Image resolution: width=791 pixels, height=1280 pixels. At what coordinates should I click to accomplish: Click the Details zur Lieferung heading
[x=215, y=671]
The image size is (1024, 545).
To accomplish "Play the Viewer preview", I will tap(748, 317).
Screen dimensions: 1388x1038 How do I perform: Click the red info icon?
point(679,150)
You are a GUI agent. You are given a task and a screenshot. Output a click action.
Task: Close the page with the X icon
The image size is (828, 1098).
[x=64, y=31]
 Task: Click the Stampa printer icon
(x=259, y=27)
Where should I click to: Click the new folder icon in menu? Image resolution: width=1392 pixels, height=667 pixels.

_Exercise:_
Nothing but an exact repetition of the entries is expected here.

_Response below:_
Image resolution: width=791 pixels, height=1280 pixels. At what coordinates should I click to accomplish: Click the Details zur Lieferung heading
[x=215, y=671]
The image size is (1024, 545).
To accomplish "Play the Viewer preview", I will tap(748, 317).
Screen dimensions: 1388x1038 How do I perform: Click the red info icon?
point(679,150)
You are a GUI agent. You are given a task and a screenshot. Output a click action.
Task: Close the page with the X icon
The image size is (828, 1098).
[x=64, y=31]
 Task: Click the Stampa printer icon
(x=259, y=27)
Where should I click to: Click the new folder icon in menu? Image resolution: width=1392 pixels, height=667 pixels.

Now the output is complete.